For a week after they were picked up from their Baghdad home in 1996, they were not only interrogated but threatened with summary execution, which Amnesty International says has now become routine.

"When I was released I was told, 'We are letting you go, but cut the electricity again and we will execute you,"' said Hameed, sitting in his sister's home in western Sydney.

They decided their families must leave Iraq. With 11 people crammed into two cars, they drove north through the desert to Zakho on the Turkish border, where they paid $2,800 each for fake passports and visas. On July 9, 1996, they dumped their cars and walked for a day and a half into Turkey.

From Turkey they made their way by boat illegally into Greece and for the next 2-1/2 years eked out a living in Athens as illegals, unable to work officially and fearing deportation to Iraq where they believed they faced certain death.

From Athens, they made four unsuccessful applications for refugee asylum to Australia. Desperate and without a future, they decided to pay a "people smuggler" to get them there.

But at $8,000 each for fake passports and air tickets, they could only afford two passages, so the brothers left their families in Athens and continued their search for a way to get everyone to Australia.

ON TO INDONESIA

Their odyssey saw them fly to Kuala Lumpur hoping to make a connecting flight to Australia. But immigration officials in Malaysia, then Singapore, Indonesia and Bali refused to allow them to board flights, suspicious of their fake Greek passports, and eventually they were detained in Bali.
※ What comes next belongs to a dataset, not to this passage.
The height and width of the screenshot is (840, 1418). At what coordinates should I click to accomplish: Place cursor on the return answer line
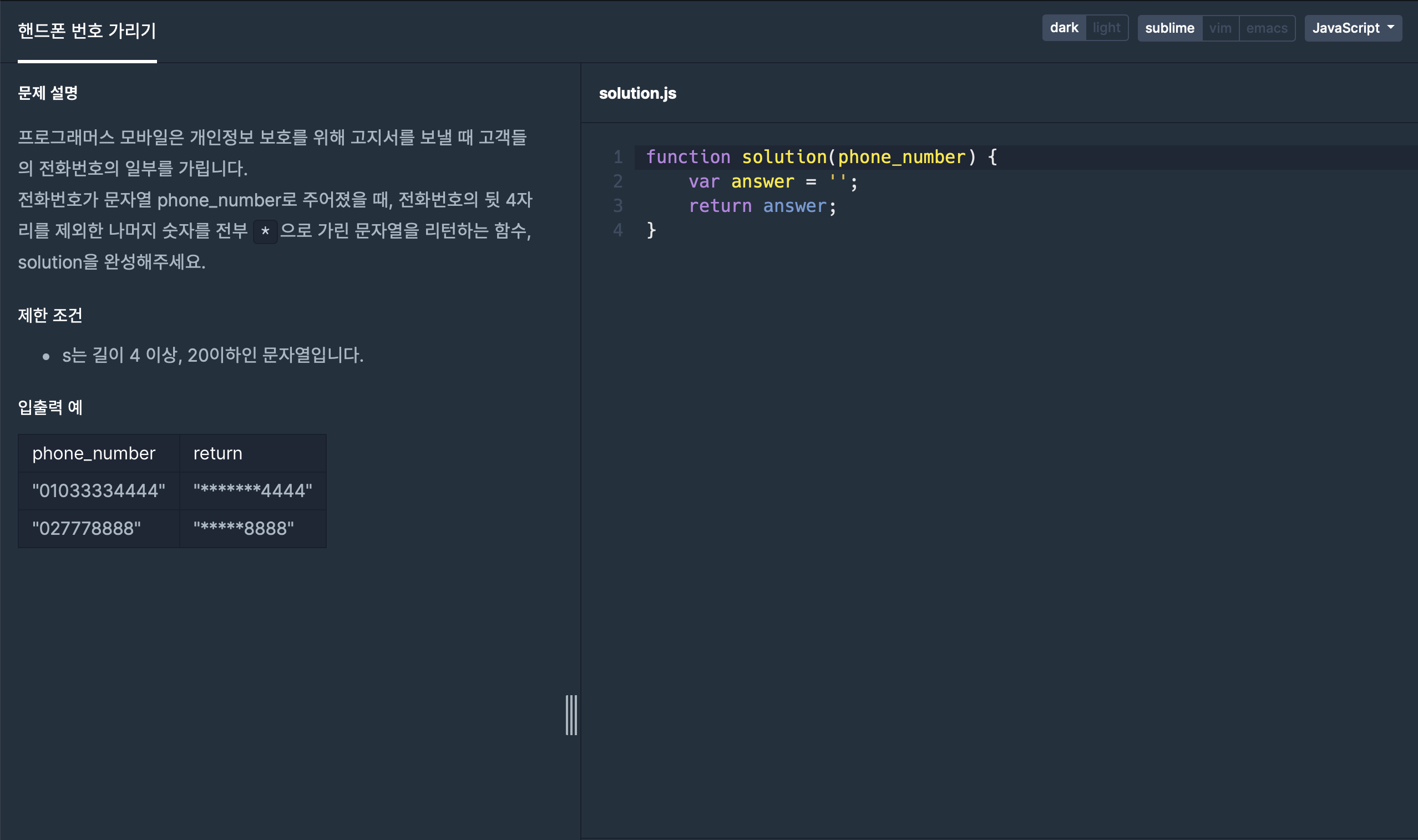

They were allowed to call relatives in Sydney and nephew Peter Soro, who had himself spent 18 months in Turkish jails before gaining entry to Australia, flew to Bali. Soro had fled Iraq with his three brothers in 1990 and knew the fate that awaited his uncles back in Baghdad if they were sent back.

After the brothers left Iraq, authorities arrested one of their sisters. "My sister Thair died in detention so we could be free," Soro said.
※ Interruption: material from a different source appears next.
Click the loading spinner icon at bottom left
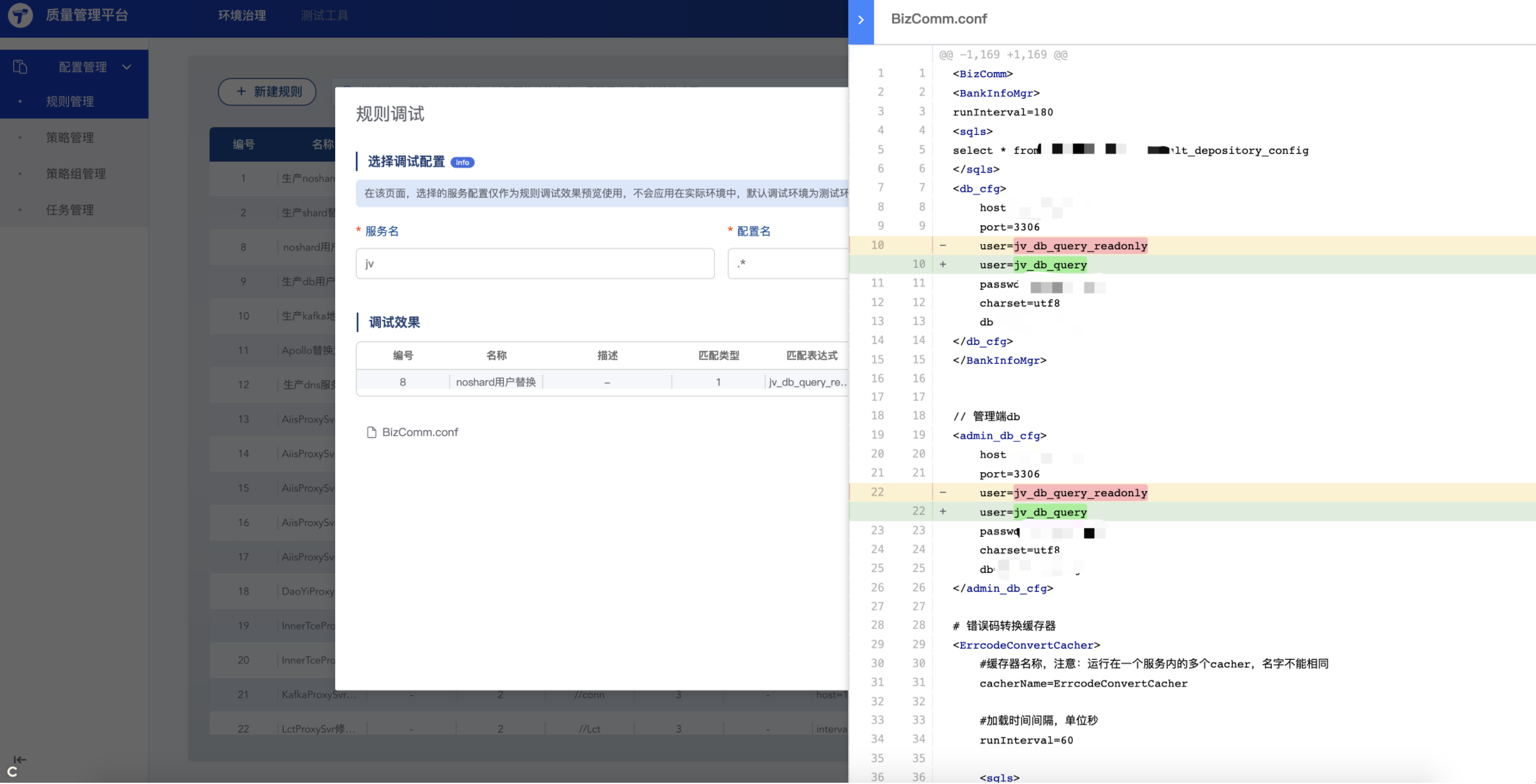 click(x=12, y=772)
"My uncles had no papers, no money, no future," said Soro, who spent $8,000 in bribes to immigration officials in his desperate bid to get his uncles out of Bali. Forced to return to Jakarta, the brothers were finally spotted by people smugglers, who made them a tantalizing but risky offer.

For $3,000 each they could be in Australia in two days. They were desperate so they returned to Bali and took a ferry to Kupang in West Timor, where they embarked on their perilous journey to Australia.

After surviving the fury of the Indian Ocean and sitting out three months in the Australian detention center, they walked free on Aug. 13. But their wives and children remain in Athens, still living in fear of deportation to Iraq.

"We hope our families will soon be safe," said a smiling Hameed, as his brother hugged him.